個人的経験であるが、娘(6歳)がマダニにかまれたときの話を参考までにあげておきたい(日本人がかまれる例も時々ある)。ベラルーシ国境のビャウォビェジャの自然保護地区とそこに生息するヨーロッパ・バイソンを見に行ったときの事である。長袖、長ズボン、帽子を着用し、虫除けスプレーをしっかり塗って、まさに完全防備で森林を歩き回わった。ペンションに戻ってからはしっかりシャワーをして、お互いの体に異常がないかを入念にチェックして就寝した。落とし穴はそこにあった。寝ているときにかまれたのある。朝方、娘が腕が痛いというので見てみると、腕の中に半分頭をつっこんだ全長4mm程度の虫がいる。払い落とそうとするがびくともしない。無理に引きはがすと、マダニの体半分が人間の体内に残って、病原体が流入し感染の可能性が高くなると聞いていたので、すぐにペンションのオーナーをたたき起こし、対処法を聞いた。すると、ピンセットを持ってきてウォッカをたらしながら、マダニを引き抜き始めた。マダニは一気に体内に入り始め、おしりのわずかな部分と一番後ろの足を残してばたばたさせながらもがいている。ピンセットでつまみ、ゆっくりと回しながら引き抜こうとするが、すでにマダニがセメントの様な接着剤の働きを持った物質を出して鈎状の口を皮下に固定していて、容易に抜けない。15分ほどの悪戦苦闘の末、ようやく引き抜くことに成功した。取り去ったマダニは、後で治療するとき、マダニの種類を特定(同定)するのに重要なので、ティッシュにつつんで持ち帰った。
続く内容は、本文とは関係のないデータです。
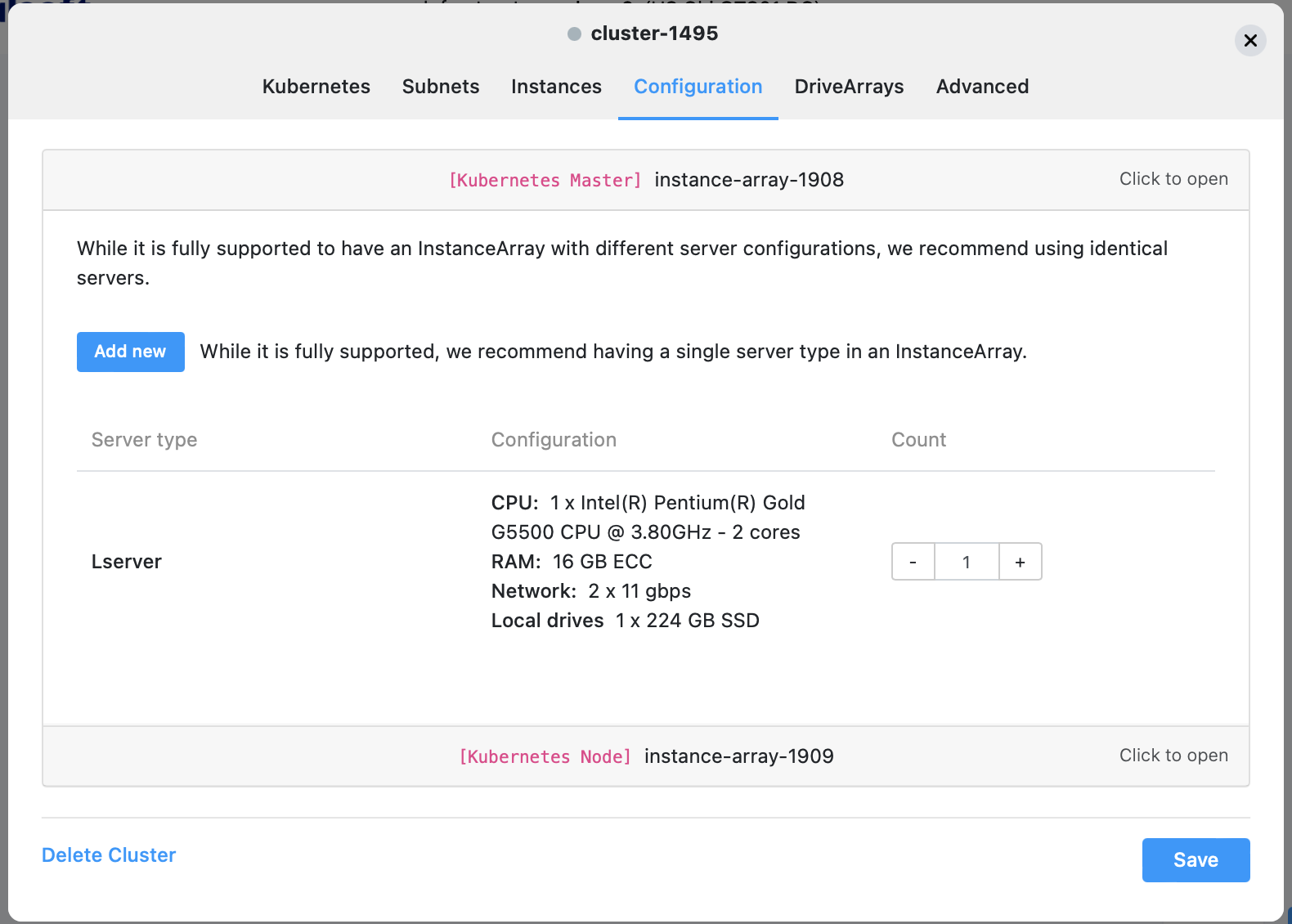Click the Count column header
The height and width of the screenshot is (924, 1292).
pos(918,440)
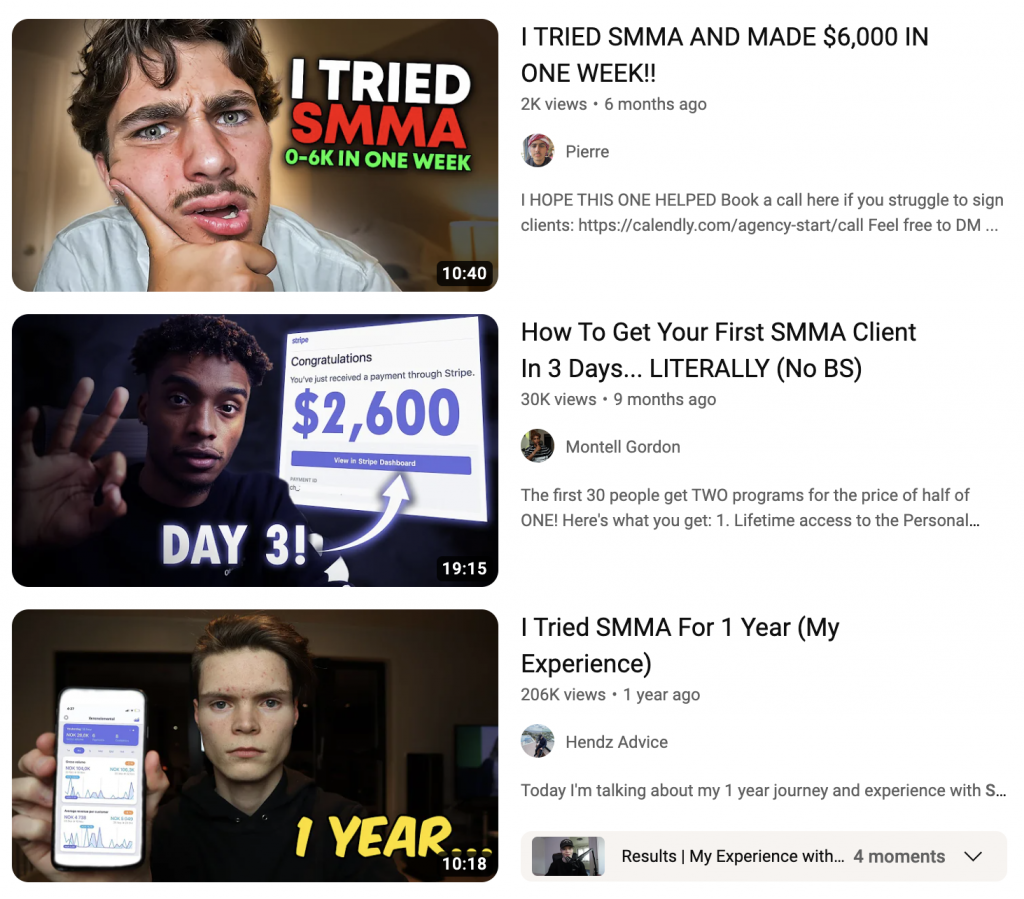Go to Hendz Advice channel name link
The image size is (1024, 899).
[616, 742]
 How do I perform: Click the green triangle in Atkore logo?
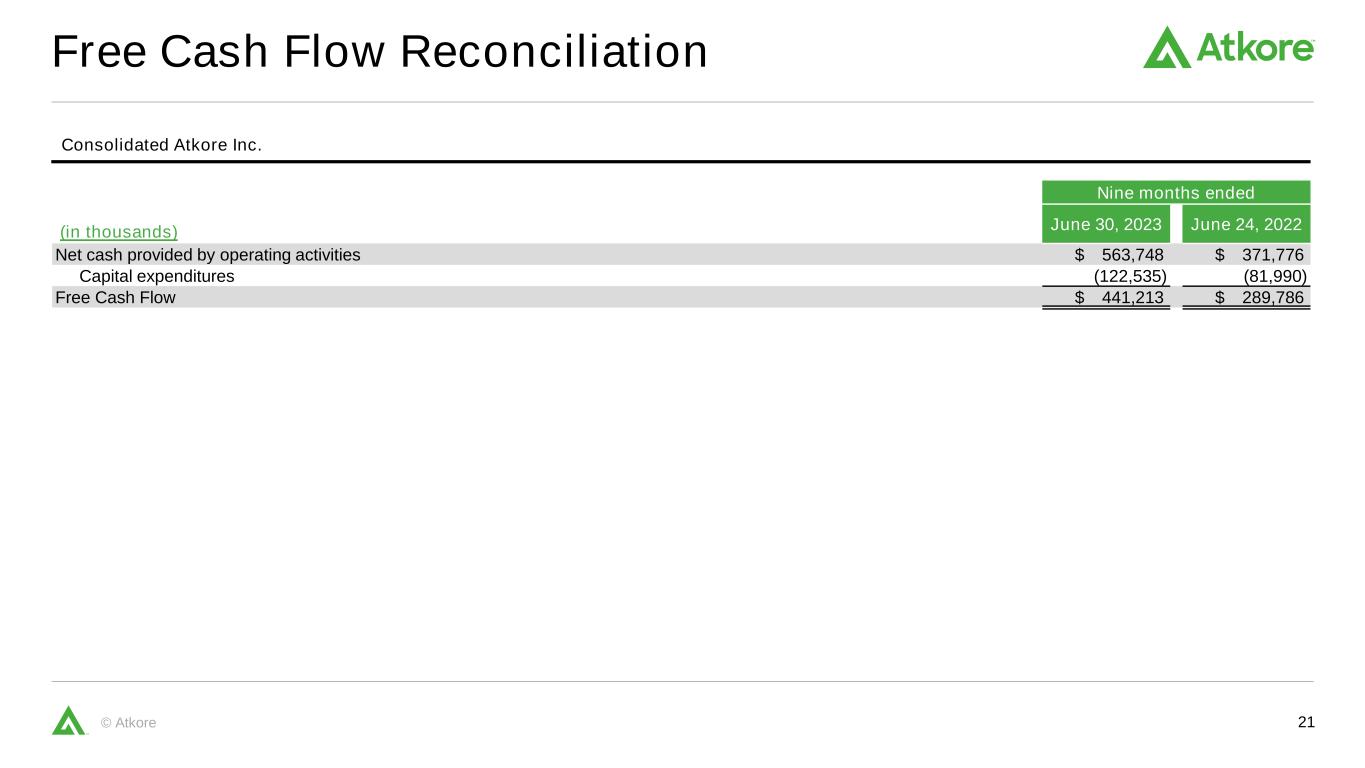click(1167, 47)
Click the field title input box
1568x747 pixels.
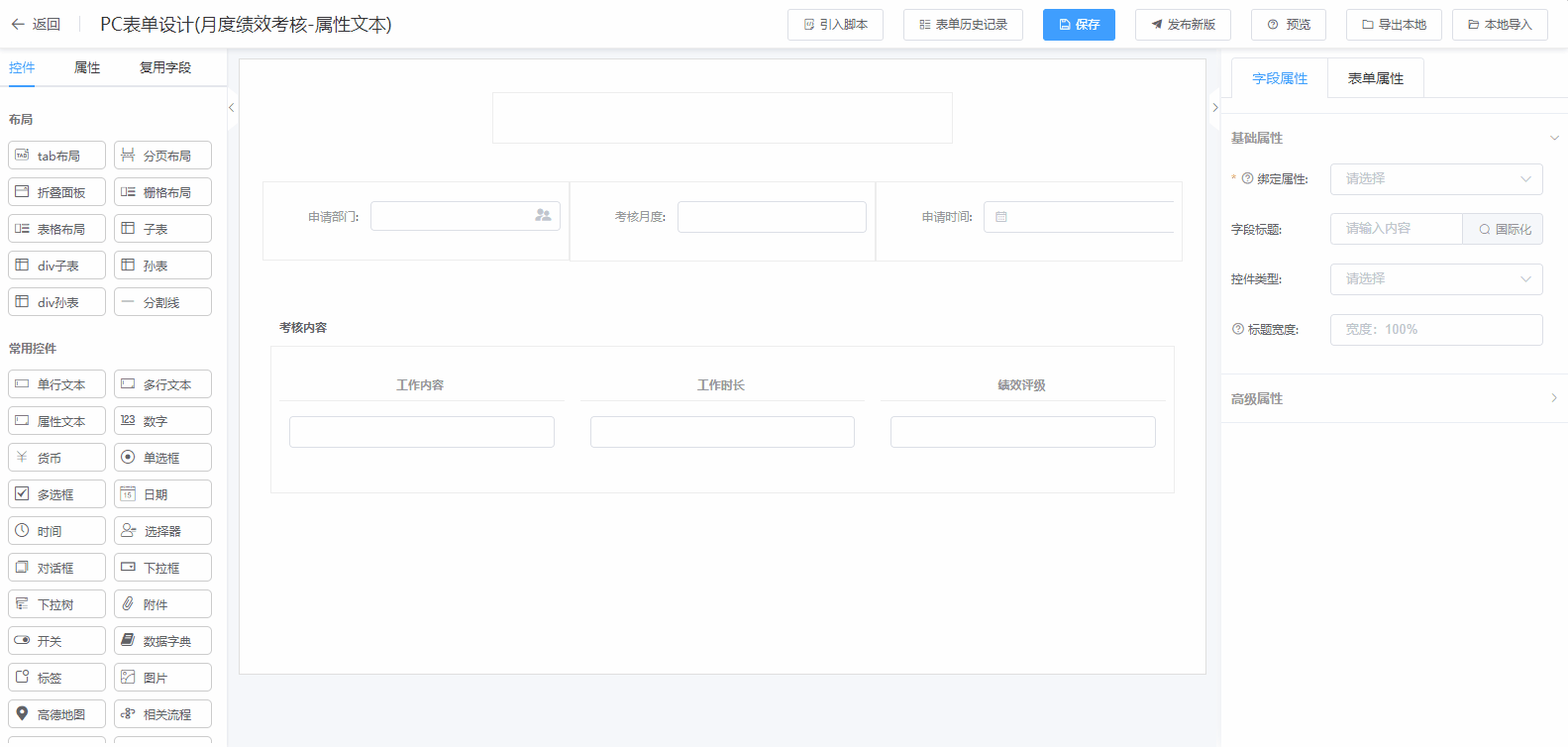tap(1396, 229)
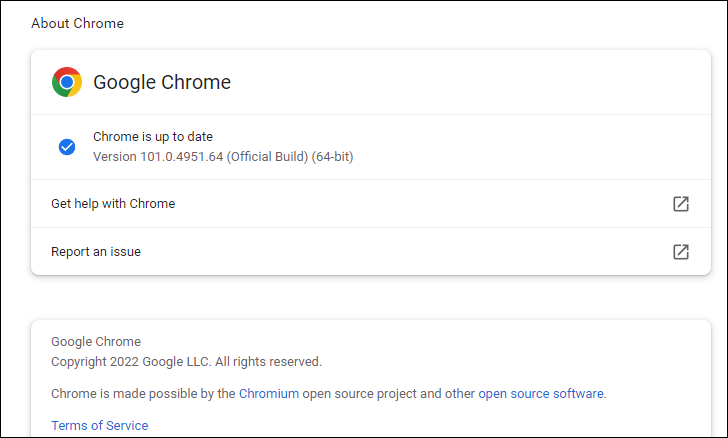The image size is (728, 438).
Task: Select the Get help with Chrome label
Action: coord(113,204)
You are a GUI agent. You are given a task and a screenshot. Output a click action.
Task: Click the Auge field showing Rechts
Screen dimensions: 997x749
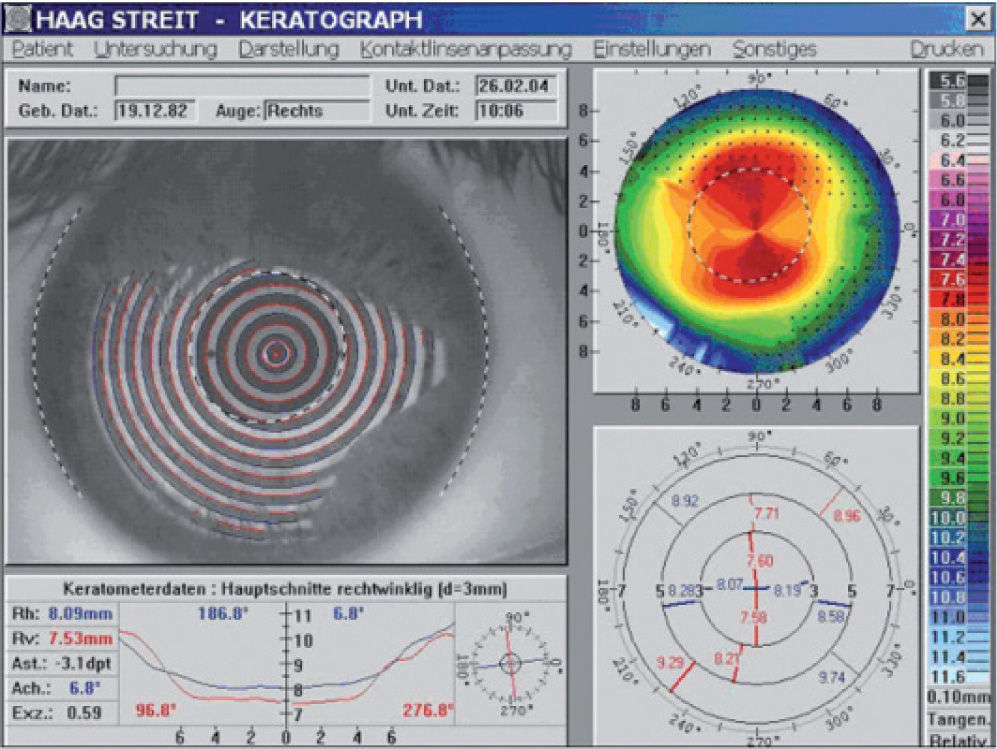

マダニは、放っておけば皮下に住みついて、数日間血を吸い続けて肥大化するらしい。現地で聞いたところ、マダニはいつも森の奥に潜んでいるわけではなく、町のレストランなどにも出現する。マダニにかまれたら、一番良いのはすぐに病院に駆け込むことだが、森の中の村では「マダニぐらい」で病院に行く人はいないらしい。「この前も娘がかまれて帰ってきたよ」と涼しげな顔である。「すぐにワルシャワに帰る」と言ったら驚かれてしまった。ライム病やダニ脳炎について話すと「神話だよ」と一蹴されたが、現実に毎年発症者がでているので、急いでワルシャワに帰り、専門医の診断を受けた。結局問題はなかったが、数週間様子を見て、微熱が出たり、かまれた部分を中心に肌が赤くなってきたら、ライム病感染の可能性があるので抗生物質の投与が必要になるとのことだった。こうして、世界遺産になっているビャウォビェジャの自然保護地区は見学できたが(世界遺産の項参照)、翌日の「幻のヨーロッパ・バイソン」見学は、まさに「幻」に終わった。
*この話は、万一マダニにかまれたときにあわてないための経験談として紹介するものです。念のために、ポーランドの森に入れば誰でもマダニにかまれるわけではないことを付け加えておきます。きわめてまれな例ではありますが、用心は怠らないようにして下さい。虫除けスプレーで基本的には対処できます。なお、ポーランドには美しい森がたくさんあります。ポーランドの森で大自然の神秘さ、森の恵みの豊かさ、季節の移り変わりの美しさにふれることは、ポーランド滞在におけるかけがえのない体験の一つです。